Arquidiocese de Braga -

30 setembro 2025

Opinião

Que beleza nos salvará?

Pe. Pedro Fraga

A propósito do novo altar, o novo ambão e a nova cadeira da presidência da igreja paroquial de S. Miguel-o-Anjo de Argivai


1.   “ Não me toques” Eis a expressão dita pelo o Ressuscitado, a quando da sua aparição a Maria Madalena. Todavia, porque esta proibição? Será o seu corpo intangível? Será a sua condição algo mítica, que não possa ser um lugar em nós? Nancy, filósofo francês, dedicou uma obra a explicação deste episódio do Evangelho de João, na qual afirmava: “que o mais importante não está na impossibilidade do toque de Maria Madalena, mas no deixar-se tocar”.

2.    Que tradição queremos manter viva? Que festa da insignificância (Milan Kundera) queremos cultivar? Nietzsche escrevia: «Quanto mais nos elevamos, menores parecemos aos olhos daqueles que não sabem voar».  Na realidade, o documentos conciliares, dizerem pouco acerca da igreja-edifício, mas dizem muito acerca do novo modo como a Igreja se compreende a si mesma: «uma Igreja de “comunhão”, mais sinodal, menos hierarquia, menos clerical”». Voltaremos a sustentar esta divisão?

Por sinal, é aqui, neste âmago, neste centro nuclear, que Cristo abre-nos as escrituras e apresenta o seu corpo e o seu sangue como uma narrativa viva, já que a  «a beleza principal da igreja, são as suas pedras vivas, que são as pessoas. Há uma beleza própria na comunidade».

4.   “Não me toques”. Será o nosso trabalho conservar uma verdade, e ditá-la sem querer juntá-la a um hábito criativo? Não poderemos ler os sinais dos tempos? Que rubicão teremos de passar, para que o cristianismo se torne um lugar de comunicação, um lugar de encontro, na qual é capaz de uma hermenêutica sapiencial da existência dos humanos e do seu tempo, tal como nos afirmado no evangelho: «Deste modo cumpria-se o que fora anunciado pelo profeta: Abrirei em parábolas a minha boca e proclamarei coisas ocultas desde a criação do mundo» (Mt 13,35).

5.   Assim, Deus não é um contraponto, mas algo que se aprofunda na nossa humanidade, e nos permite que « o visível tenha sabor e consistência». Ou seja, o invisível  a que chamamos Deus é sempre uma  «transparência,  que está sempre a ver-se, a mostrar-se, sem nunca O podemos alcançar, ao mesmo tempo que se torna  na profundidade pelo modo como esse mistério é tocado, evocado, e pela disposição afetiva que abre o ver, crer e o tocar».

6.   Kant o filósofo do iluminismo dizia que o mais importante era termos imaginação!
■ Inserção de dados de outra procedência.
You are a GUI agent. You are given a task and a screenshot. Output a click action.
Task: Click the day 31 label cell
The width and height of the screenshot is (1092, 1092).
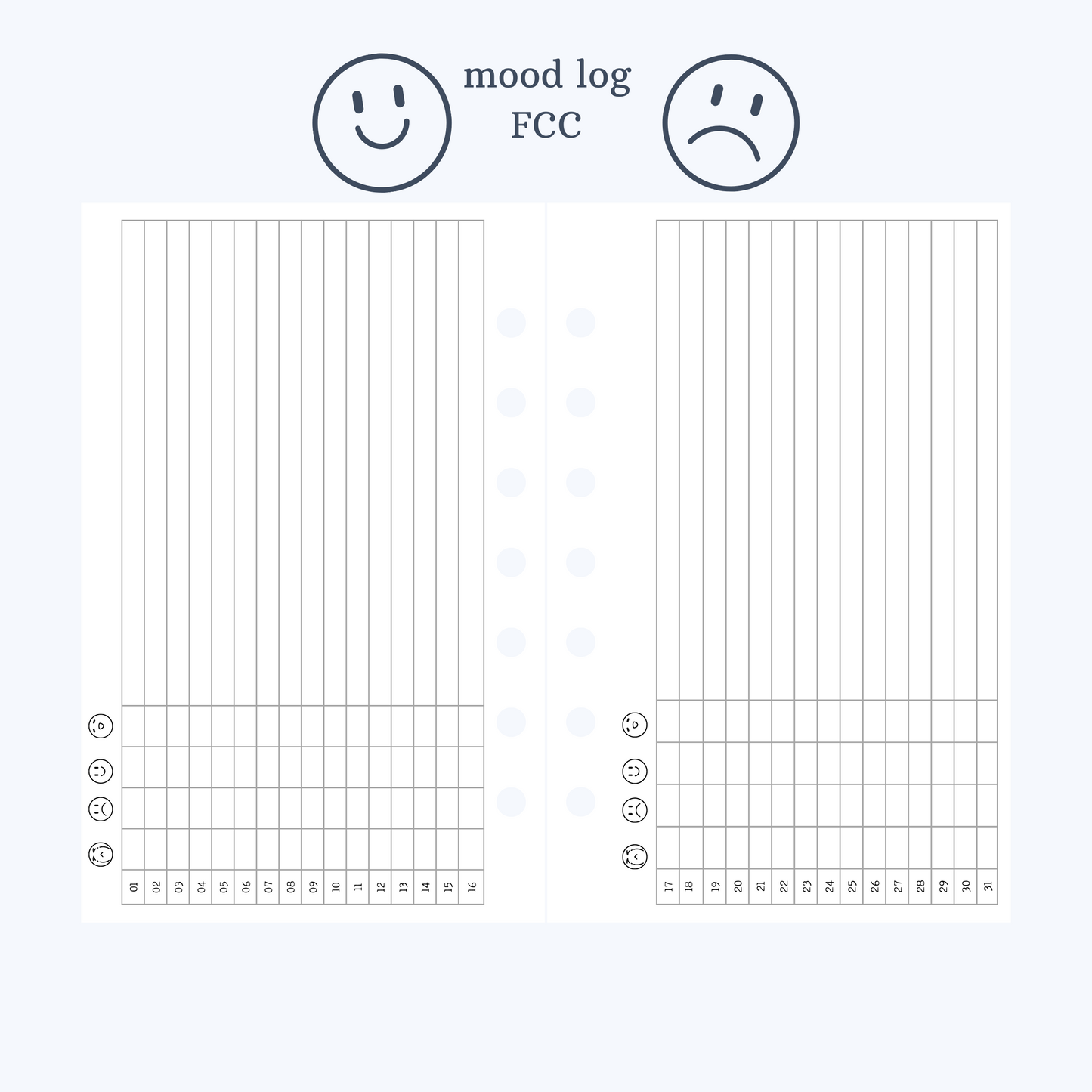coord(988,887)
Ousa pensar! Que beleza nos salvará? Que germinação inaugural nos atravessa?

Por isso, dentro deste íntimo, eis o eco de lugar, do espaço, onde Deus se faz passagem, vestígio, tal como Rui Chafes reforça: «Numa obra de arte é tão importante aquilo que se vê como aquilo que não se vê. Às vezes, até é mais importante aquilo que não se vê, porque uma obra de arte é apenas um fragmento de uma multidão de coisas que estão lá para trás e que não estão visíveis.»